Passage given:
Articles

But God Commanded It (Acts 15)

What Commands to Obey?

The Bible is full of God-given commands. There are 613 commands in the Pentateuch, all of which are taken seriously by pious Jews. But Christians have tended to dismiss the ceremonial and civil laws, with only the moral Old Testament laws accepted. “Christ is the end of the law” (Rom 10:4) and “love is the fulfilling of the law.” (Rom 13:10).

However, there are important God-given commands in the New Testament also. Some examples:

  • In a vision, God commanded Peter to eat any food, for ”what God has cleansed, you must not call common.” (Acts 10:15)
  • God has commanded us to baptize believers. (Mt 28:19)
  • He commanded us to celebrate the Lord’s Supper:  “Do this.” (I Cor 11:25)
  • We are commanded to have nothing to do with a believer who “is guilty of immorality or greed, or is an idolater, reviler, drunkard, or robber – not even to eat with such a one.” (I Cor 5:11, cf. 11 Cor 6:17)
  • Scripture commands us against having sex outside of marriage. (I Cor 6:16-17)
  • Married couples who are believers are commanded not to divorce. (I Cor 7:12-13)
  • Women are commanded not to wear jewelry and other finery. (I Pet 3:3)
  • We are commanded not to take a fellow believer to court. (I Cor 6:1-8)

Different Christian denominations implement these commands differently.  Some are very strict, others are quite loose in implementation.

Task list:
A) According to the article on God-given commands, how many commands does the Pentateuch contain?
B) Return, word for word, the portion of the article on God-given commands between "The Bible is" and "believers. (Mt 28:19)", inclusive.

Raw data:
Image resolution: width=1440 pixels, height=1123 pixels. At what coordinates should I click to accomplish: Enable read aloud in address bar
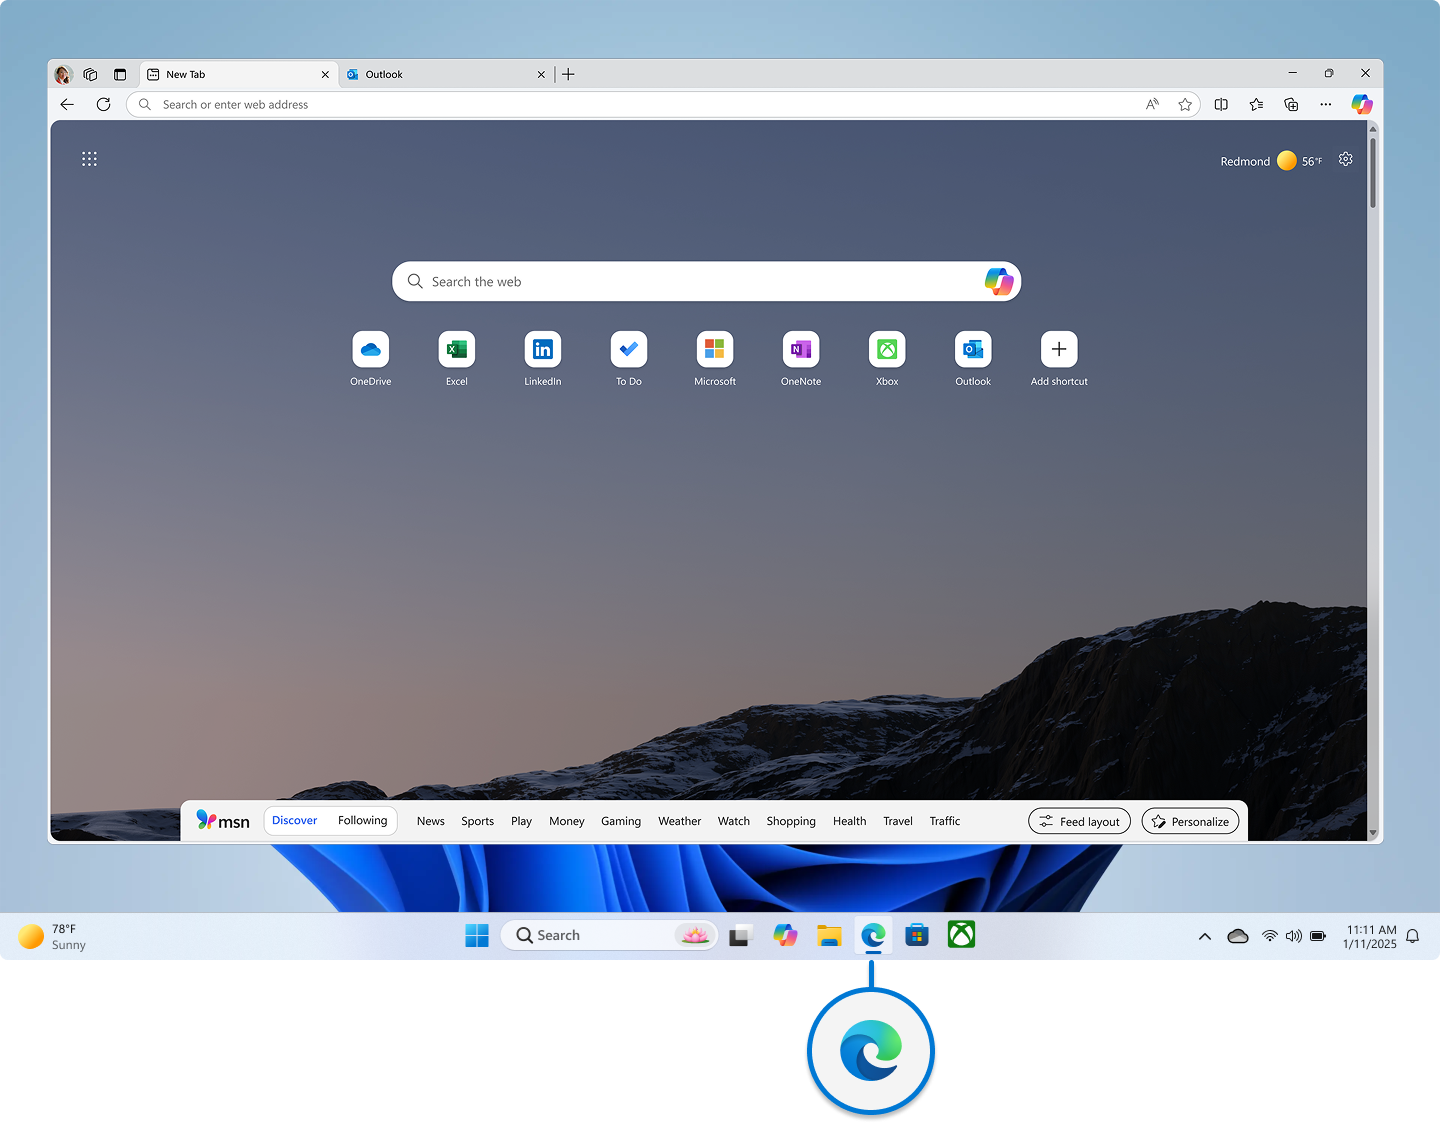[x=1152, y=104]
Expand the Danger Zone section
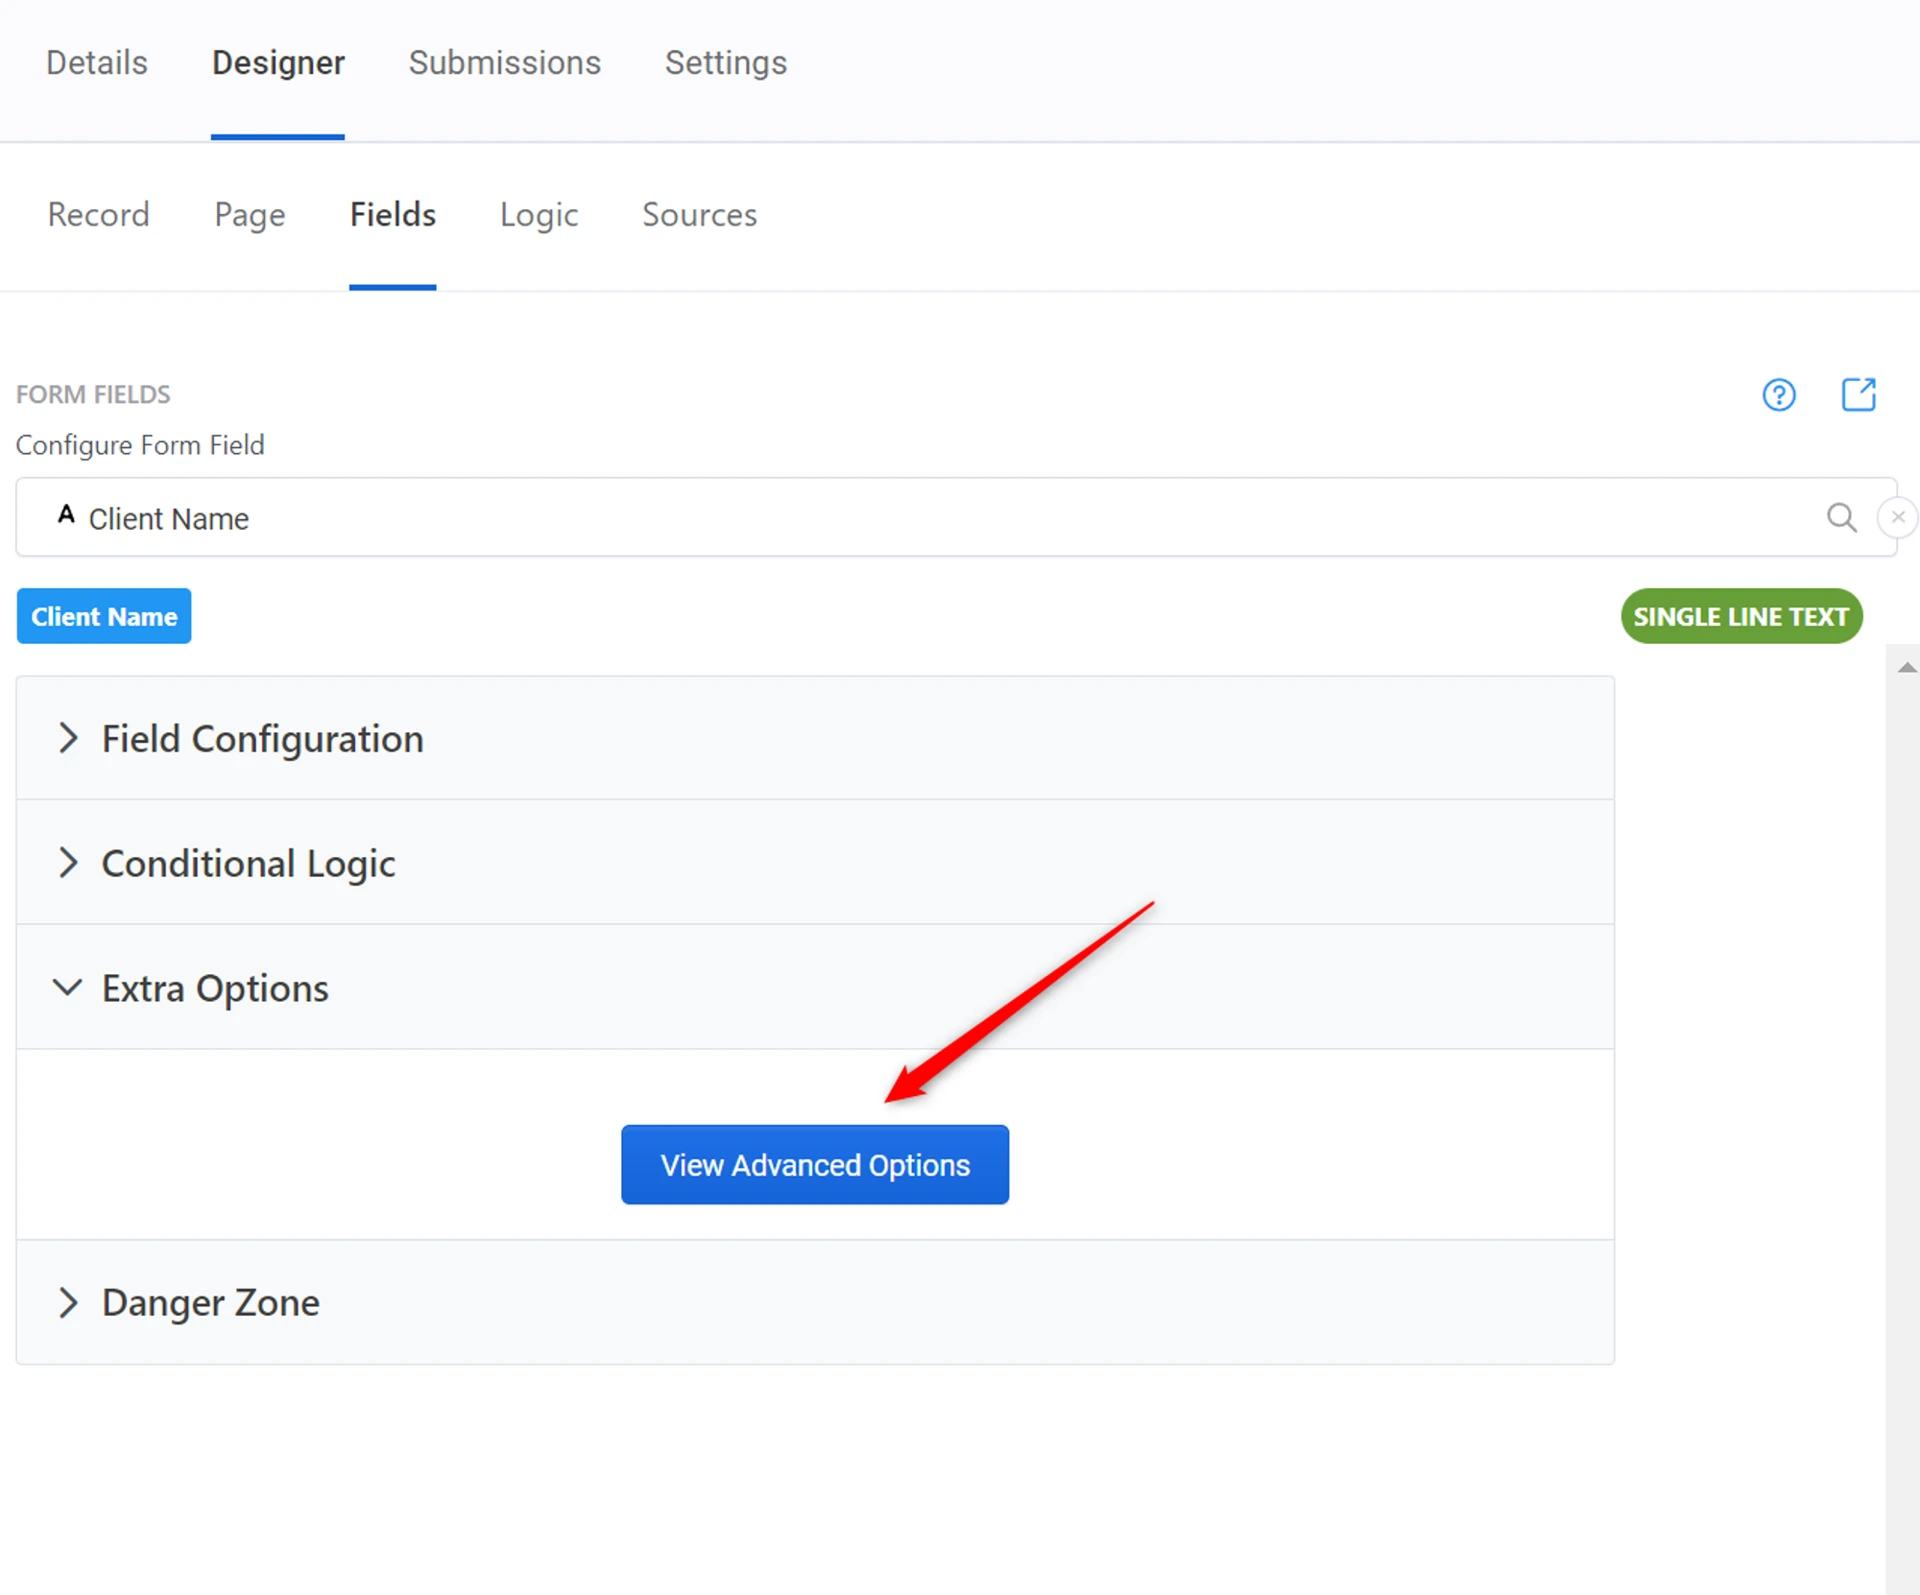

Answers given:
A) 613

B)
The Bible is full of God-given commands. There are 613 commands in the Pentateuch, all of which are taken seriously by pious Jews. But Christians have tended to dismiss the ceremonial and civil laws, with only the moral Old Testament laws accepted. “Christ is the end of the law” (Rom 10:4) and “love is the fulfilling of the law.” (Rom 13:10).

However, there are important God-given commands in the New Testament also. Some examples:

  • In a vision, God commanded Peter to eat any food, for ”what God has cleansed, you must not call common.” (Acts 10:15)
  • God has commanded us to baptize believers. (Mt 28:19)